— Text passage —

-- start --

29 July, 2008

Passenger Rail Making Money? They said it couldn't be done!

Photo: Station - Gare De Lyon, France, on the outside not unlike Jacksonville Terminal
July 15, 2008

French Trains Turn $1.75B Profit, Leave American Rail in the Dust
by Ben Fried

The Guardian reports that SNCF, France's national rail company, is taking advantage of a boom in ridership to make aggressive plans for expansion. While SNCF positions itself to help ease the impact of high fuel prices on the French public, what are American leaders preparing to do? Drilling offshore and taking a few hits from the strategic petroleum reserve aren't going to cut it.
Over in France, all the new riders have SNCF chairman Guillaume Pepy thinking big:
The state-owned SNCF delivered a net €1.1bn (£875m) profit last year and first-half figures, due next week, are said to be sparkling. Pepy envisages up to 80m extra passenger trips this year or an increase of around 8%.

"This change will speed up because we are facing a twin energy and environment crisis," he says, pointing to surging fuel costs and growing personal worries about carbon footprints. "People want sustainable mobility and, in France, more trains and more SNCF."

-- end --

— Rows —
-- start --

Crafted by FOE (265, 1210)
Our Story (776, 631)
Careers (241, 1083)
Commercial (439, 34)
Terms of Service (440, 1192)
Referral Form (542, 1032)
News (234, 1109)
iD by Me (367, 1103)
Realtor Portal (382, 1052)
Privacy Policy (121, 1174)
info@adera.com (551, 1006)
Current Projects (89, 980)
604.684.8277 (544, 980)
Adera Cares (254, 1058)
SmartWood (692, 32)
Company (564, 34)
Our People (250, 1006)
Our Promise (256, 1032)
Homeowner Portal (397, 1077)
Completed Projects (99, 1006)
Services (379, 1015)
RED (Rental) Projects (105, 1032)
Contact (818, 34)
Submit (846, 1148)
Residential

-- end --
-- start --

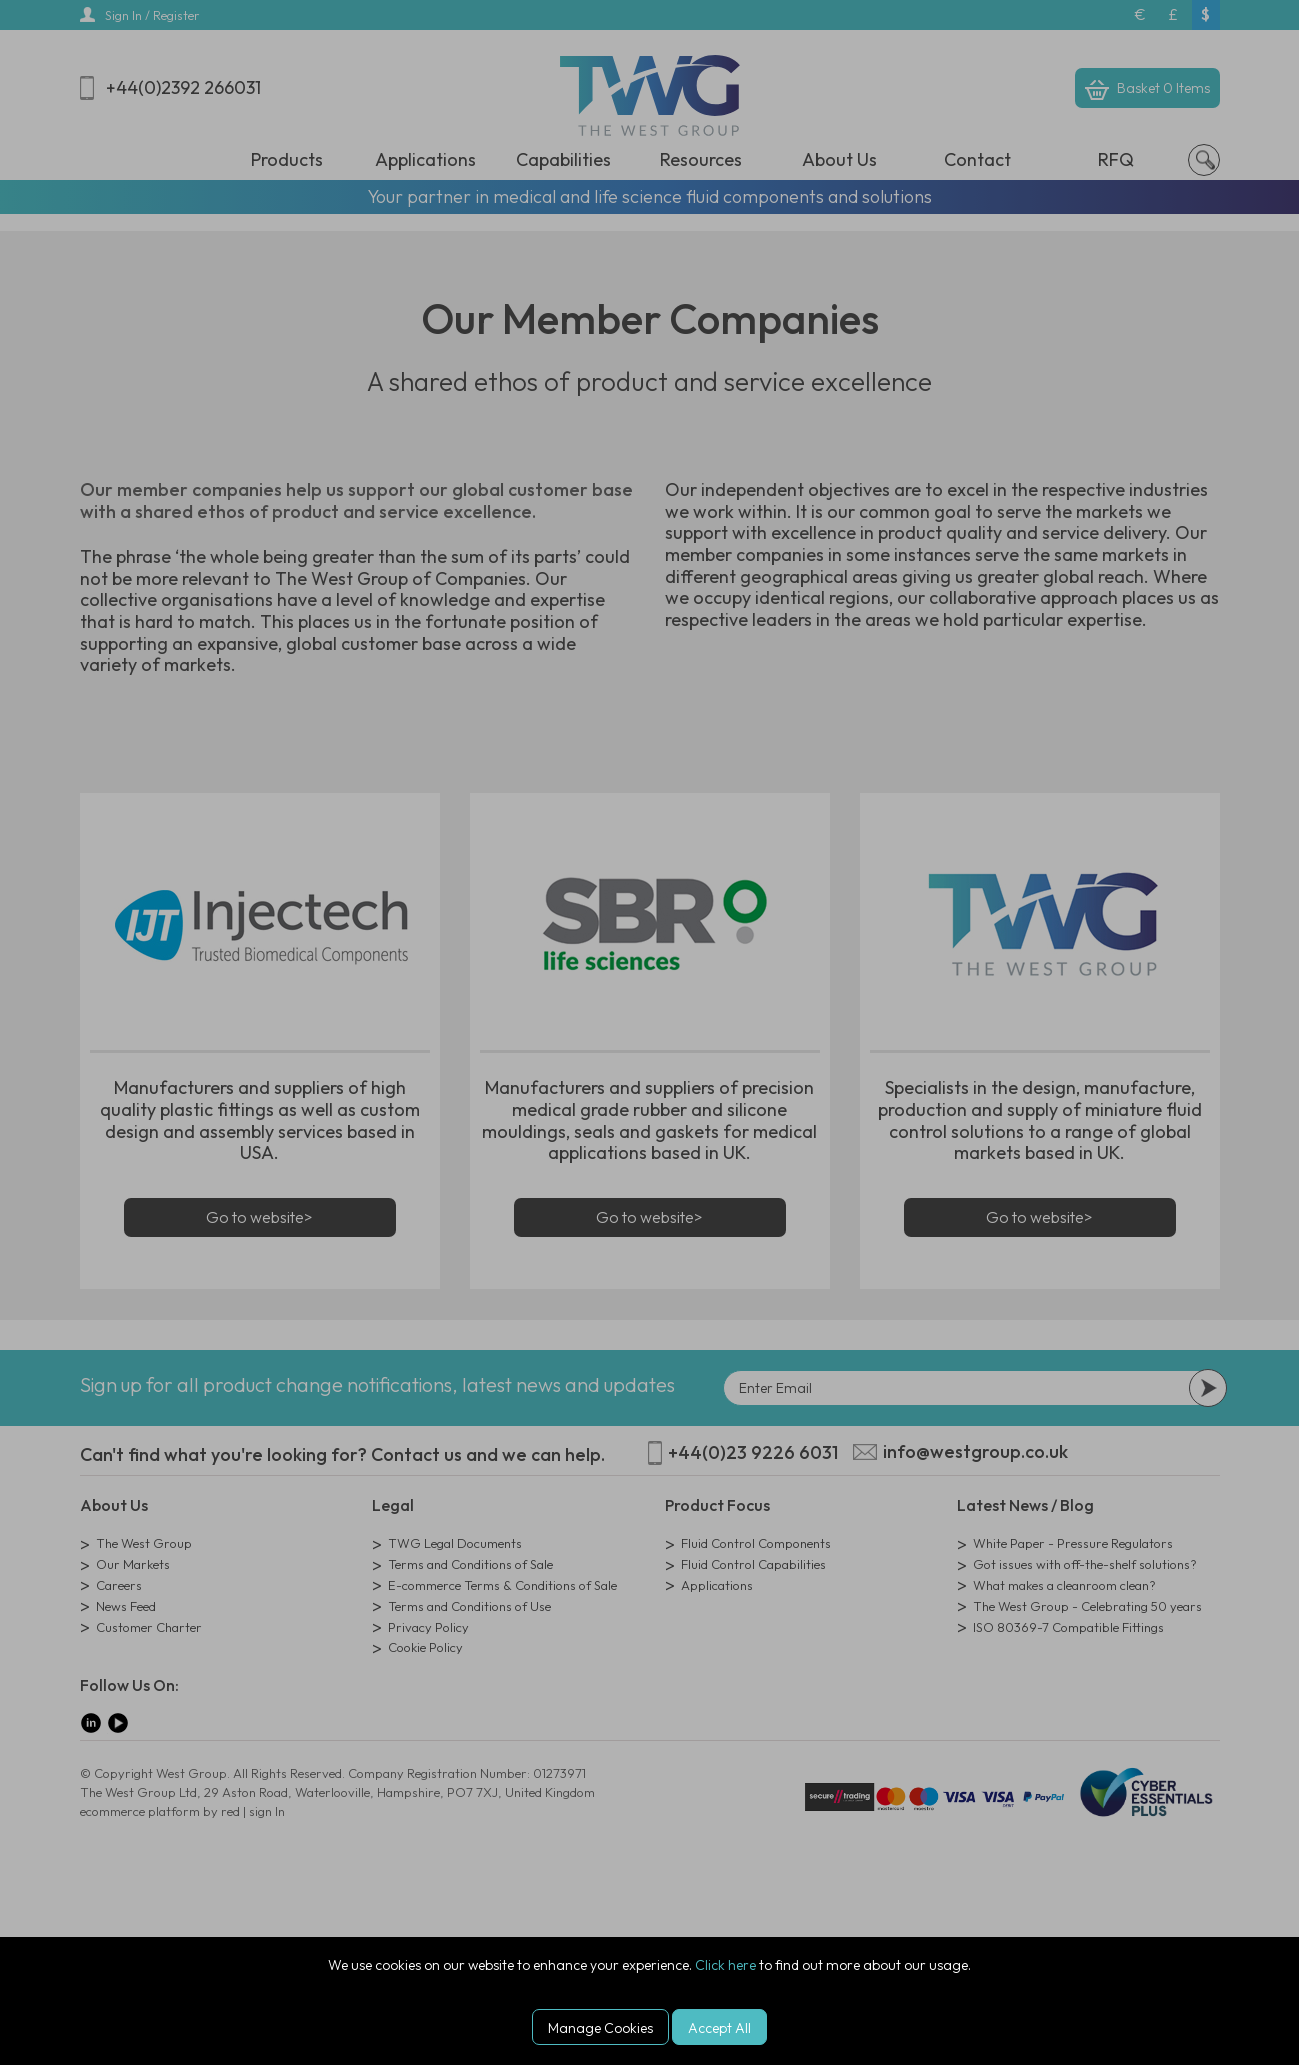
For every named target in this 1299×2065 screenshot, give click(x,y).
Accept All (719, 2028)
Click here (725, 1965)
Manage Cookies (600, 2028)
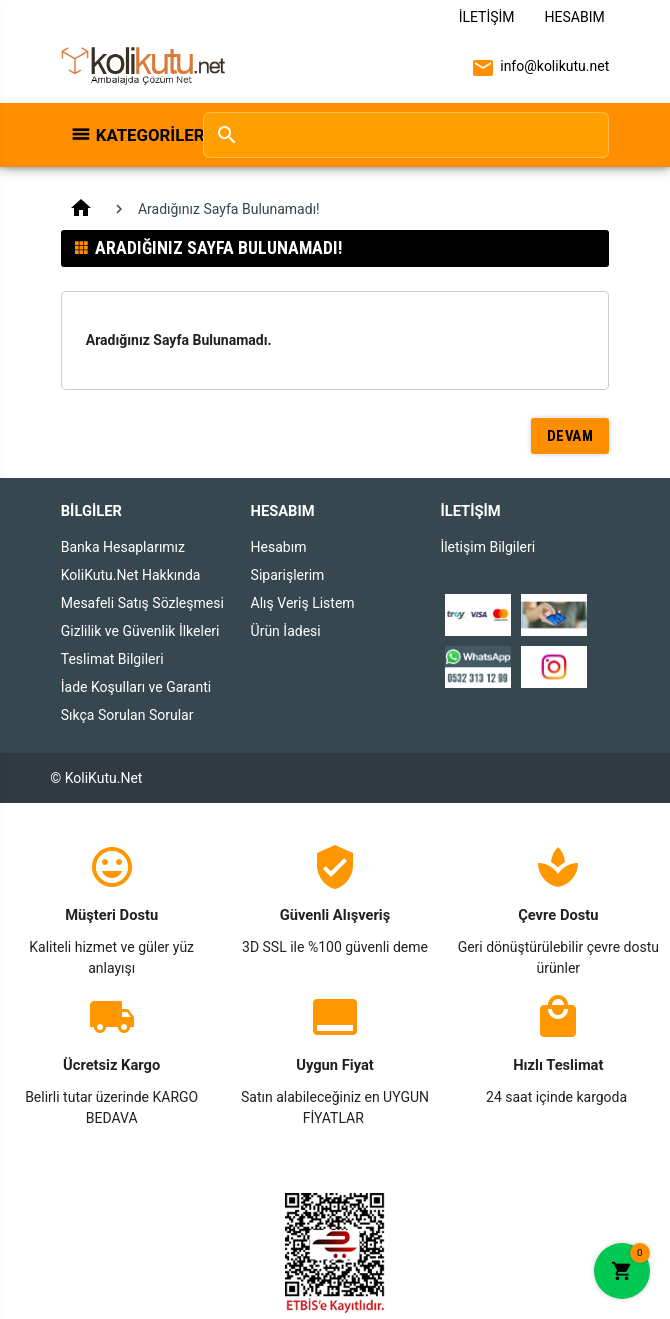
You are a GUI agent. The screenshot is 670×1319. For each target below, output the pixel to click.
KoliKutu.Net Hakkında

-- end --

— What is being asked —
From the French rail profits article above, quote everything from "29 July, 2008" down to "going to cut it.".

— Reply to the exercise —
29 July, 2008

Passenger Rail Making Money? They said it couldn't be done!

Photo: Station - Gare De Lyon, France, on the outside not unlike Jacksonville Terminal
July 15, 2008

French Trains Turn $1.75B Profit, Leave American Rail in the Dust
by Ben Fried

The Guardian reports that SNCF, France's national rail company, is taking advantage of a boom in ridership to make aggressive plans for expansion. While SNCF positions itself to help ease the impact of high fuel prices on the French public, what are American leaders preparing to do? Drilling offshore and taking a few hits from the strategic petroleum reserve aren't going to cut it.